* _Text section_:
THE ‘NETTE EFFECT: One happy birthday bunch
It so happens that my offspring and her school chum are marking a rather special teenage milestone this week. Her schoolmate, generous child that she is, invited my daughter to join her for a double celebration beach-house style. I, having no such luxury plans, gladly gave permission and a modest contribution.
Remember, I am not one for lavish affairs for no real reason. To this day my daughter reminds me that a few years after having sat the Common Entrance and achieving quite decent results I still am to reward her. I thought her achievement was reward in itself.
But having not done it then, it would be a shame and a departure to reward her now with fireworks, parade or confetti for merely achieving another year, a feat matched by billions annually.
For this event I imagined simply dropping off my daughter and returning at the prescribed time. I think she imagined the same; a day without mother, or her birth-giver as she has taken to calling me, hovering around and nit-picking.
However, at the St Peter beach house I ran into a former schoolmate and we barely recognized each other. I should explain that I’m using the term schoolmate in its most loose sense as I was a few years ahead of her and our paths hardly crossed.
But – God bless that northern hospitality! – that didn’t stop the Scott family from graciously inviting me to stay since I was the mother of one of the birthday girls. Hurray! I thought: now I can spy . . . sorry, keep an eye on these eight or nine teenagers frolicking at the beach.
I soon found out that there was no need for my secret worries.

* _Stored data entries_:
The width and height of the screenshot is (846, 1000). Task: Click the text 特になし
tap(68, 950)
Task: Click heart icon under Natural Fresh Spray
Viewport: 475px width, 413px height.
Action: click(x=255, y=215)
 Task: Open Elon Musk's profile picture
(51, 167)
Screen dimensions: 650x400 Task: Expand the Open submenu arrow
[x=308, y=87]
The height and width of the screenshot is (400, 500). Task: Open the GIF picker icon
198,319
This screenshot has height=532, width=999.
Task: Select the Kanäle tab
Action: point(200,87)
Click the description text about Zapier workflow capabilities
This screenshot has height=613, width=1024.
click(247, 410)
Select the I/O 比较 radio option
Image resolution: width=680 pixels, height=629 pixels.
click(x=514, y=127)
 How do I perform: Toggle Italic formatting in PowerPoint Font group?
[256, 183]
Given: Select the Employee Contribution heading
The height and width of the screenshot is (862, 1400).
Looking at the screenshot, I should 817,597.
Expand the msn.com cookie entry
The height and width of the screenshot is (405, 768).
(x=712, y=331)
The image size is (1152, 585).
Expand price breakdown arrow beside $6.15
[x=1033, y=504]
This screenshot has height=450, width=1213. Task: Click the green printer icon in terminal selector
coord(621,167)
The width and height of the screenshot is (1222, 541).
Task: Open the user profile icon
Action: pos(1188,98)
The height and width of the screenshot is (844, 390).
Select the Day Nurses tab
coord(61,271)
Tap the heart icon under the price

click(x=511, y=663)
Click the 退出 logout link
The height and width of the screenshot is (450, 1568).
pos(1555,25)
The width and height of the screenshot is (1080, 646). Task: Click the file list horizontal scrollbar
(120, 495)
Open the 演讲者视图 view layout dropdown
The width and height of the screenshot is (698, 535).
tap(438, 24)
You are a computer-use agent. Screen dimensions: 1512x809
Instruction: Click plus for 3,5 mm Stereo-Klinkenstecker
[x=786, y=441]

* _Problem_: Write a continuation of the birthday beach-house column, starting right after its last sentence.

* _Answer to the exercise_:
Too often parents cut loose their young ones at mass events without fully considering their welfare or that of the people they are bound to come into contact with. Or they leave too many of them without enough supervision, which can lead to no good.
Sometimes I gasp when I see pictures of children of tender primary school age or those that have just entered secondary school at some of these very adult fetes. To me that is a danger parents inflict on children and an unnecessary worry that they impose upon themselves.
This was not the case over the weekend.
Grandparents, parents, aunties and godmother were present and accounted for, so even when I feared the beach romp there were enough adult eyes around to ensure the children’s safety.
Grandpa, a strong swimmer, escorted the girls individually on the kayak; grandma made sure the plates were constantly topped up and the aunties saw that the stove was always fired up.
I made sure that all this hospitality was not wasted by enjoying every moment of it because, you know, I wouldn’t want anyone to feel offended.
The beautiful thing was that the young adults got along well with the older folk – no clashes or resentment reported. You could not want for a more mannerly bunch.
Later, as I watched the girls pummelling each other with water balloons and taking all sorts of crazy pictures, I thought about the lost innocence of some other teenagers, allowed to grow up too soon. As their laughter blended and got lost in the crashing waves, I reflected on how too early some teenagers take on responsibilities designed for someone older and life becomes less enjoyable.
Parents, there’s absolutely nothing wrong with shielding your children throughout their teenage years; it will make for a better life.
The disappearing sun on the horizon brought an end to an idyllic day but not the memories I had so unwittingly captured in my mind.
To Ya-Ya and Ti-Ti, whose names I have changed so they won’t suffer too much embarrassment, happy birthday!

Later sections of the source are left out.